组分 | 10mL | 50mL | 200mL |
3D细胞核染色液 | 10mL | 50mL | 200mL |
说明书 | 1份 |
保存:-20℃,避光,有效期1年。
按照96孔板每孔100μL 3D细胞核染色液,本制品每10mL包装可以进行100个样品的检测。

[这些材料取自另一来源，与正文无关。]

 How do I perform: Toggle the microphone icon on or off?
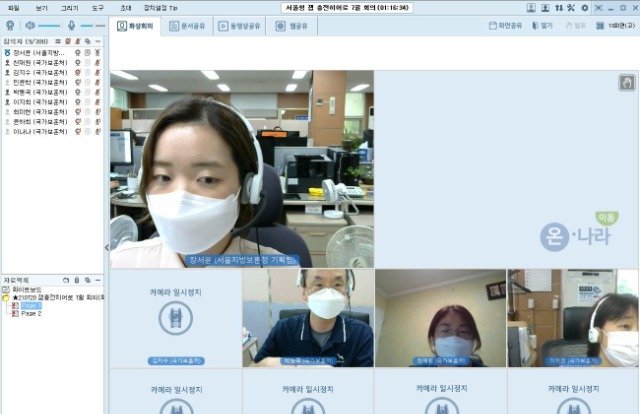72,25
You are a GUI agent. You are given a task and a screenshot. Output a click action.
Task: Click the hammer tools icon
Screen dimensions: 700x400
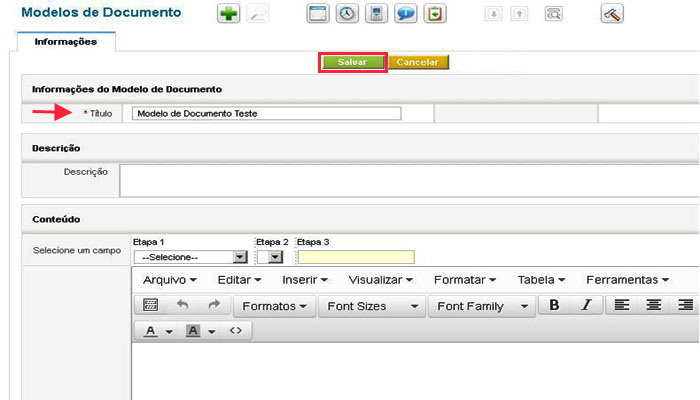coord(613,14)
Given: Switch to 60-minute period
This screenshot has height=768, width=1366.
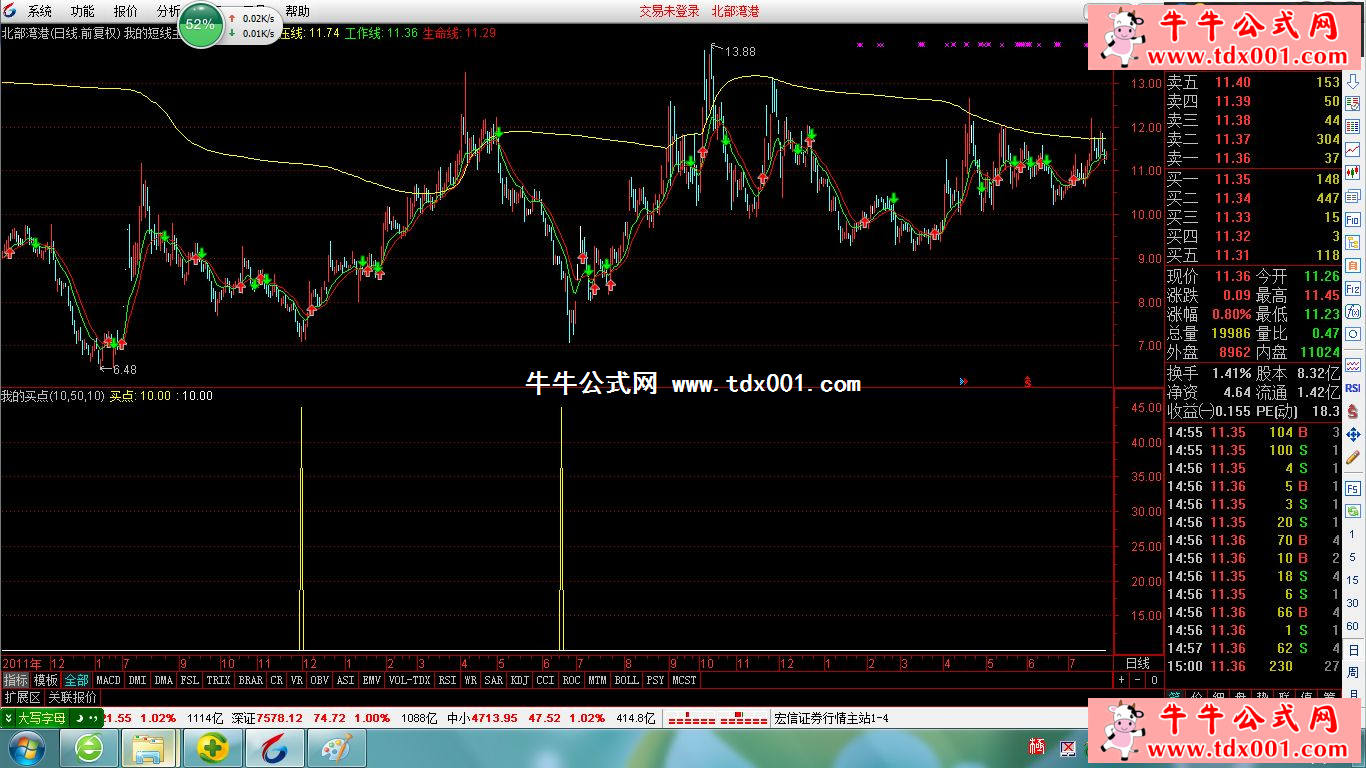Looking at the screenshot, I should pyautogui.click(x=1353, y=626).
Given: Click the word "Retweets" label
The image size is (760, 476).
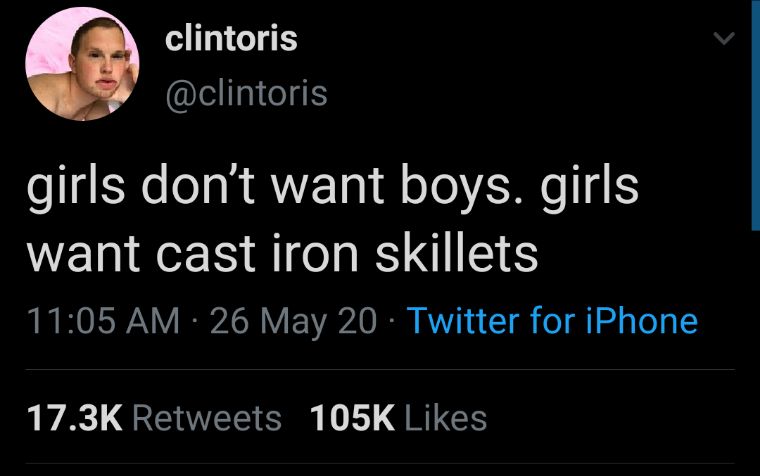Looking at the screenshot, I should pyautogui.click(x=206, y=417).
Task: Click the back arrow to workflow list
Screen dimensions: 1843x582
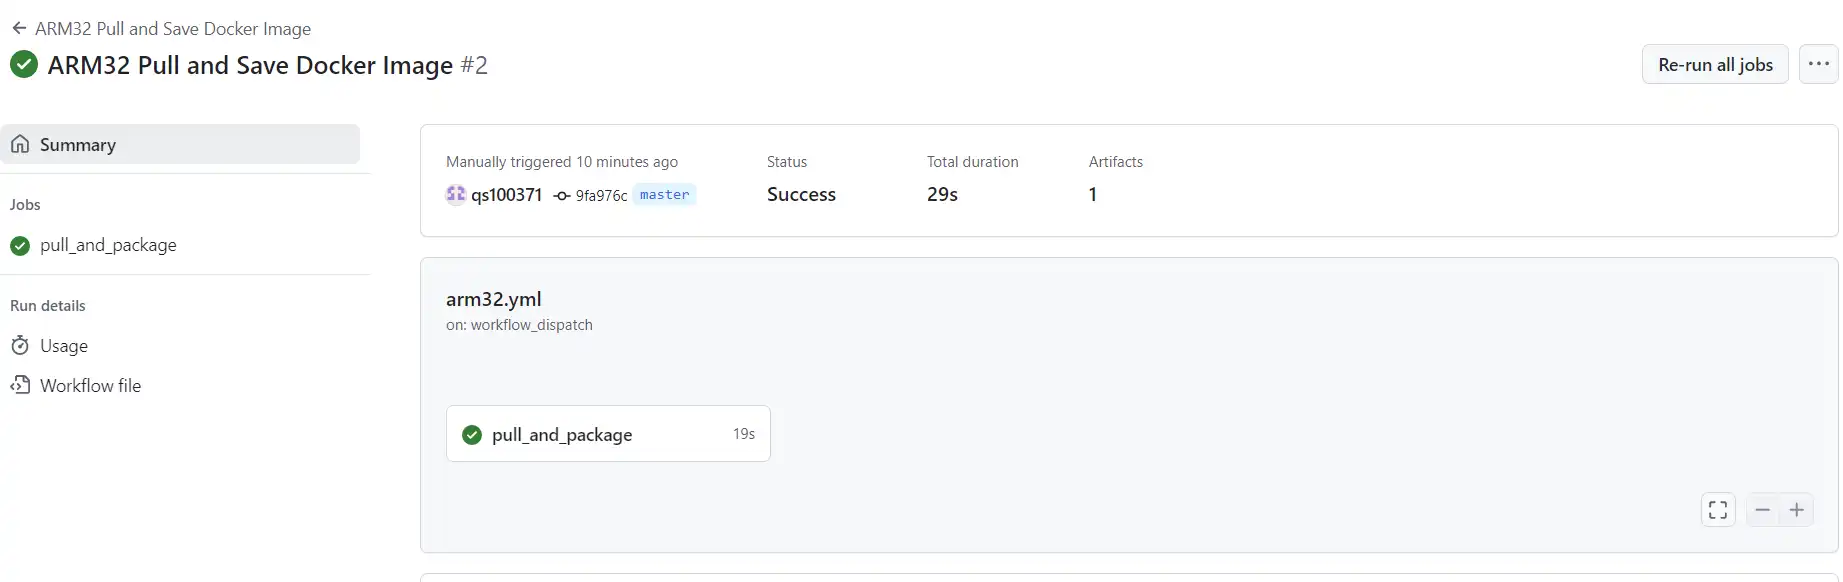Action: [x=18, y=29]
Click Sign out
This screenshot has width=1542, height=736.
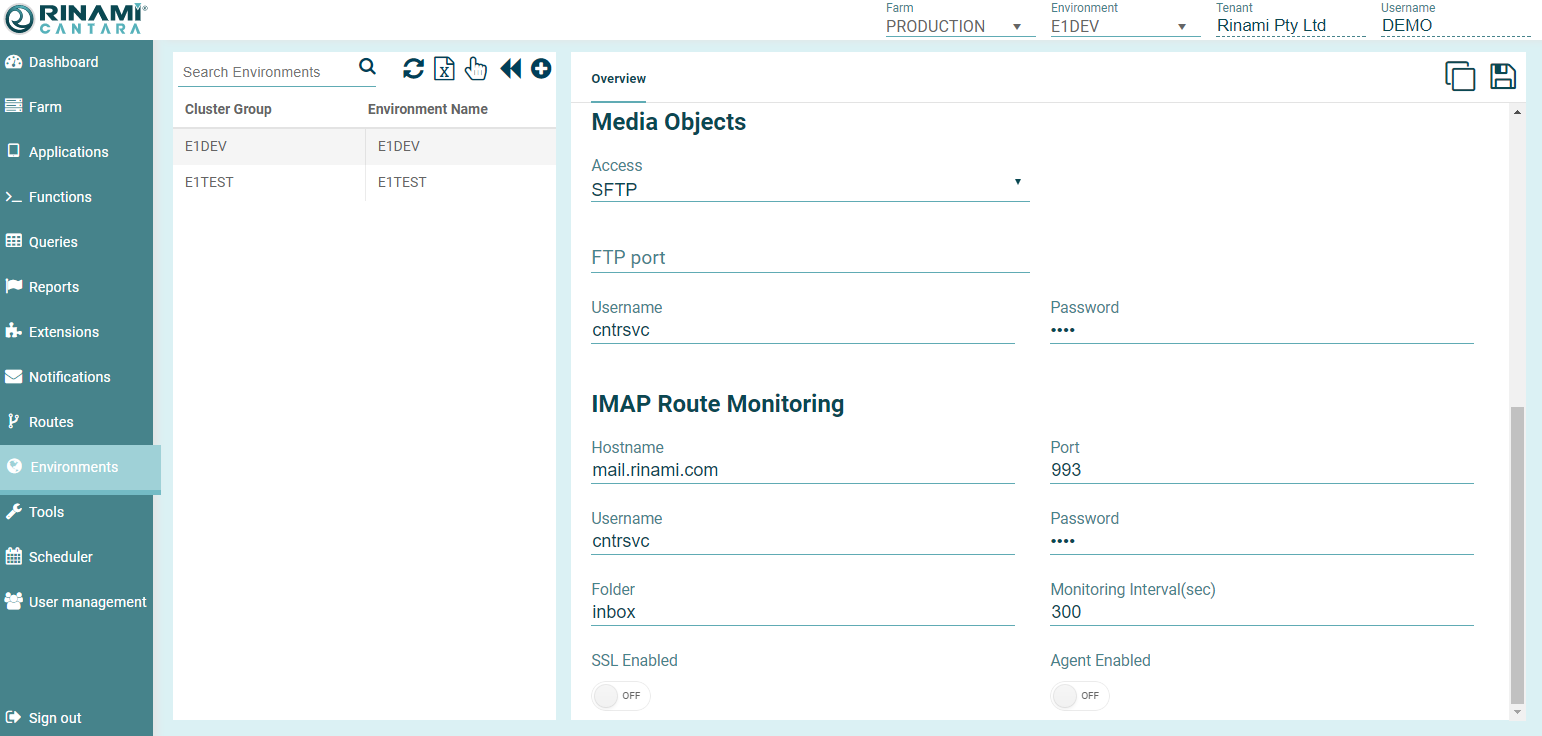(x=55, y=718)
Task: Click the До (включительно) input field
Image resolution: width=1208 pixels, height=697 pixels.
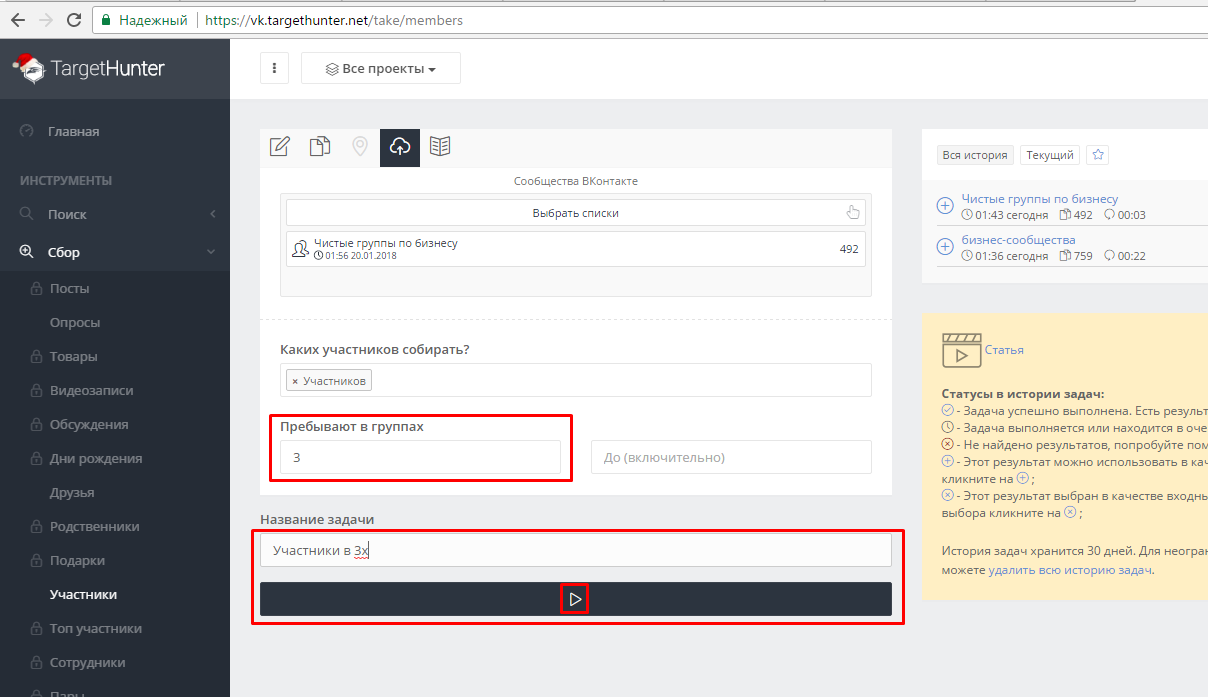Action: point(731,457)
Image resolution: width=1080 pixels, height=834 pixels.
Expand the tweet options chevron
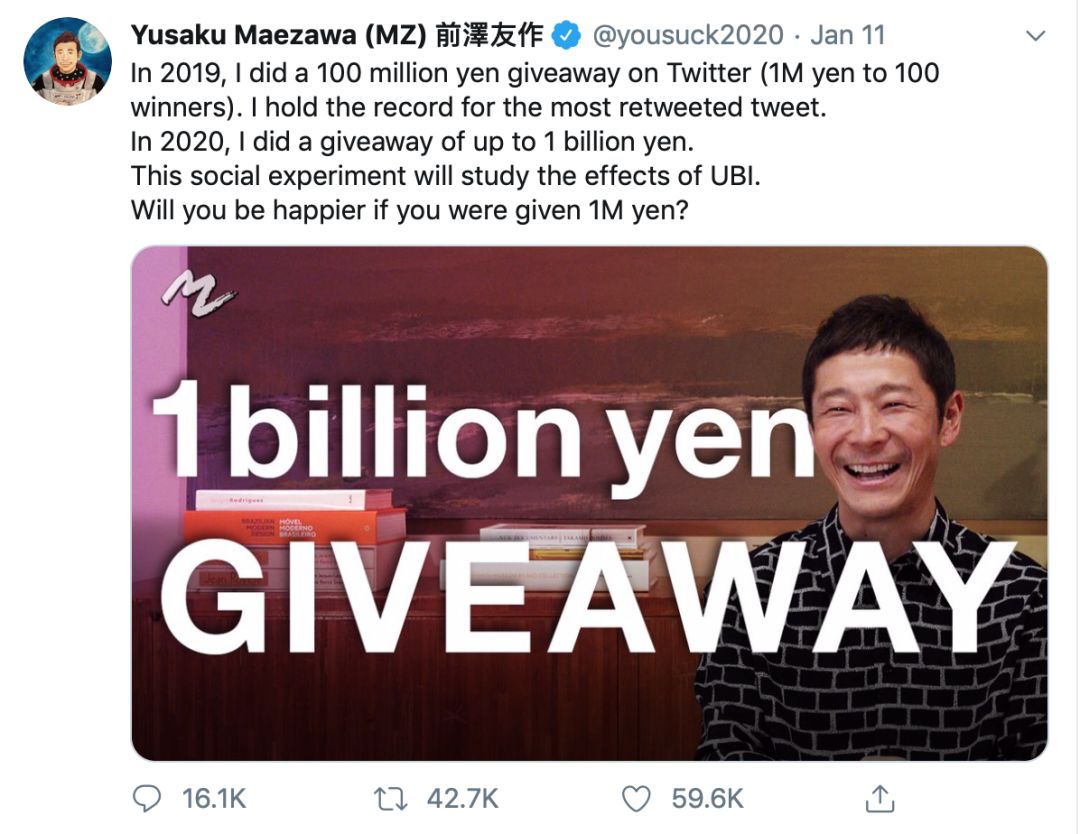click(x=1036, y=35)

本步骤以96孔板,每孔接种100μL细胞为例,如使用384孔板,各试剂使用量请按照相应比例进行换算。
- 3D细胞的准备:
在96孔3D培养板中每孔接种100μL细胞,细胞的接种量根据具体的实验方案,例如培养天数、需要的3D细胞球状体的大小等确定,按照3D细胞培养方案培养细胞。如有需要,可加入药物处理细胞。96孔3D培养板推荐使用3D细胞培养板包被液、3D细胞培养包被试剂盒包被的U形底96孔板,或直接使用超低吸附96孔板、超低吸附黑色透明底96孔板等。 - 3D细胞固定(选做):
小心去除孔内培养液,每孔加入100μL免疫染色固定液,室温固定细胞10分钟。- 为达到最佳的使用效果,具体的固定时间可以根据细胞种类、培养天数、细胞球状体大小等进行调整。
- 固定细胞球等过程须轻缓,避免破坏或吹散3D细胞球。
- 3D细胞DAPI染色:
- 如果进行了细胞固定,小心去除免疫染色固定液;对于活细胞染色,小心去除原有细胞培养液。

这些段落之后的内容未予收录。